01/26/10 Tuesday – Mishnah Day

Bava Kama , 6:1


January 26, 2010 Week 324, Day 2



11 Sh’vat, 5770
Bava Kama 6:1
Stephen Passamaneck, Professor Emeritus of Rabbinic Literature
Hebrew Union College – Jewish Institute of Religion, Los Angeles



Translation:

The proper management of domestic animals takes up an inordinate amount of space in mishnaic texts. Since many people owned sheep and cattle, and these animals posed dangers of allowed to wander and graze at will, there had to be constraints placed upon their owners for the public welfare. The owner of the animals bore a significant degree of liability, but that liability was itself kept within a reasonable limit.

The Text :


A man brings a flock into a pen and secures the pen properly. The flock manages to escape the pen and causes damage. The man is not held liable for that damage. He is liable if he did not secure the pen properly.


If (the wall? the gate?) was (somehow) breached during the night (despite the proper securing of the pen), or if robbers broke into the pen (and in either case) the animals got out and caused damage, the man is not liable (for that damage.)


If the robbers (in any fashion) caused the animals to leave the pen—and the animals caused damage, the robbers are held liable for such damage (as well as for the robbery itself.)


Comment :

The Gemara sets the standard for “proper security” as strong enough to withstand the force of a normal wind—but not necessarily an abnormal, powerful wind storm. One can imagine the wrangling in court over what was and what was not adequate security or a violent wind.

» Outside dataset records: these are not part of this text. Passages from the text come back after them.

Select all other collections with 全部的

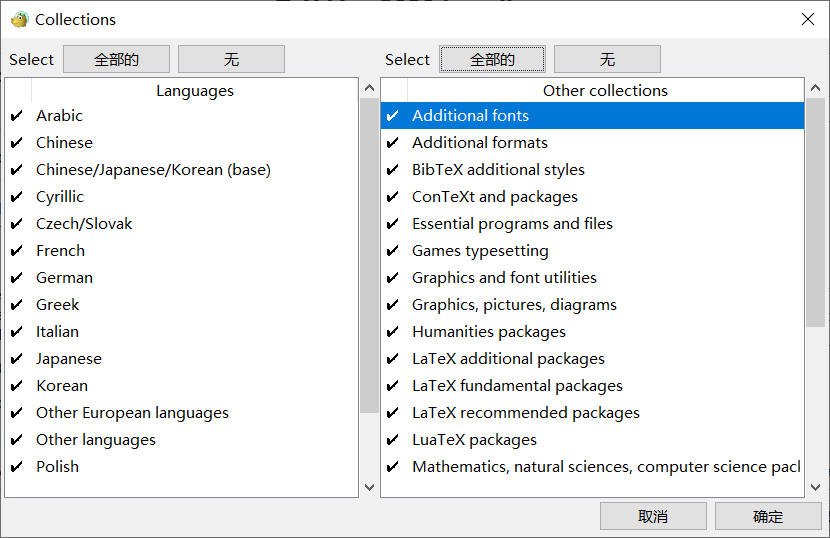point(492,60)
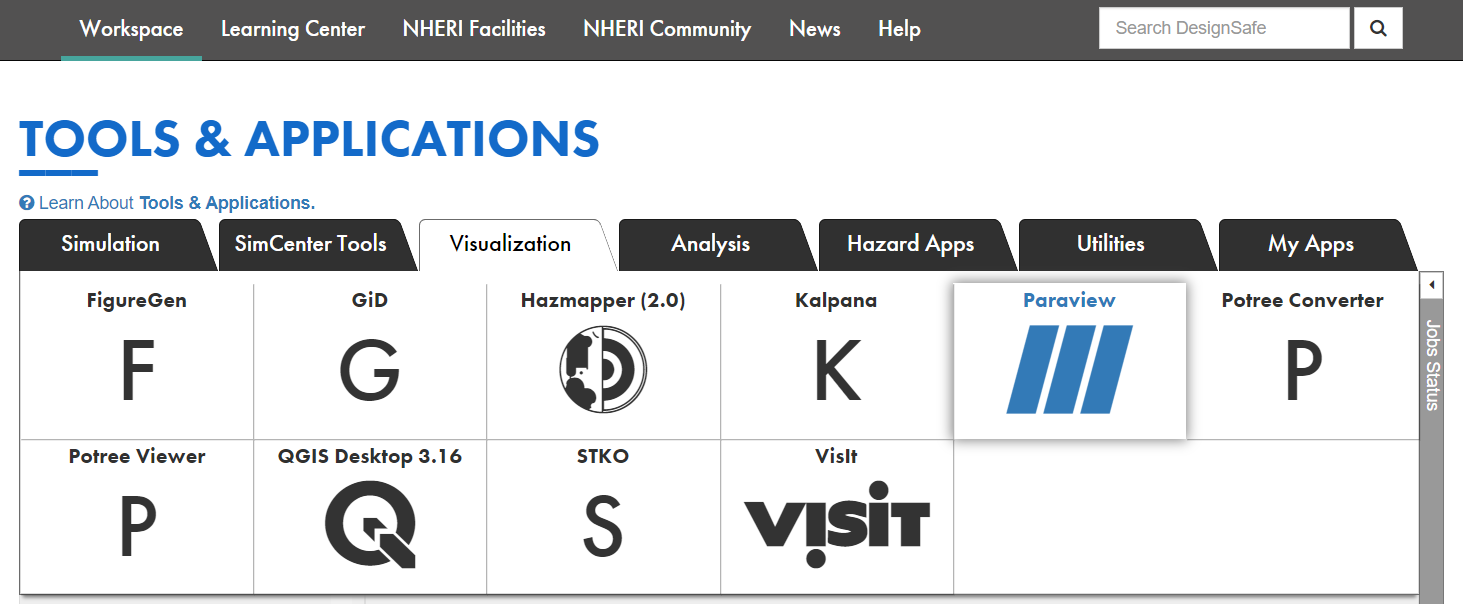Open QGIS Desktop 3.16 icon
The image size is (1463, 604).
[370, 526]
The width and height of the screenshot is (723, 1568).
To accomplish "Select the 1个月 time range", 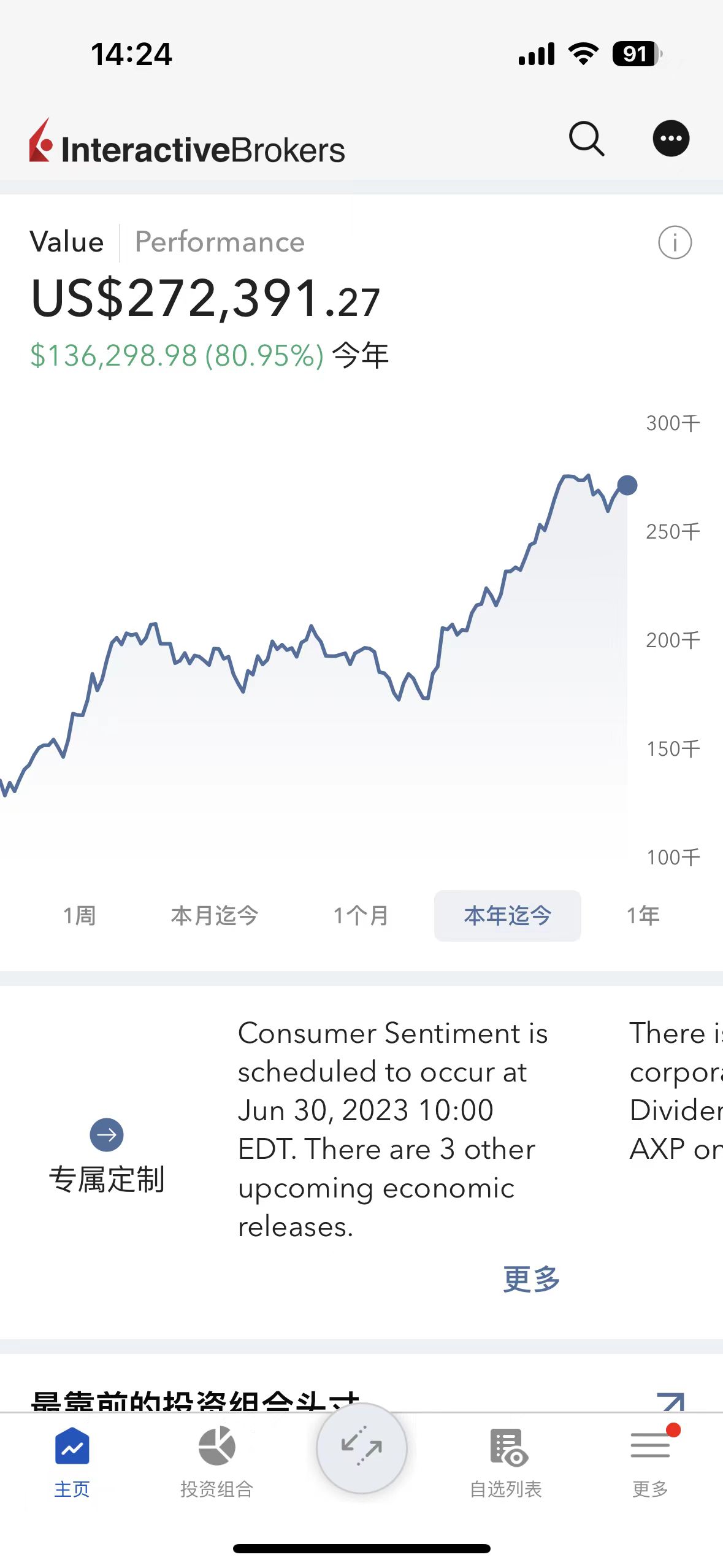I will (361, 915).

In the matter of the robbers, the likelihood is that the thieves wanted one or two animals and the others simply wandered into the fields through the broken gate. Presumably the pens for sheep and cattle were far enough away from houses so that the noise of the break-in or the noises made by the disturbed animals because of it would not awaken the owner at night. This consideration suggests some details of the configuration of farmsteads in the mishnaic period.


Questions :


1. What factors might be important in determining the amount of any restitution?


2. In cases where robbers are involved, what do you suppose the chances were of their actually being caught and put on trial for the theft of the animals and  the damage caused by the animals they let loose? If they were convicted, what might happen to the liability of the animals’ owner?


3.Does this Mishnah strike you as more theoretical or more practical?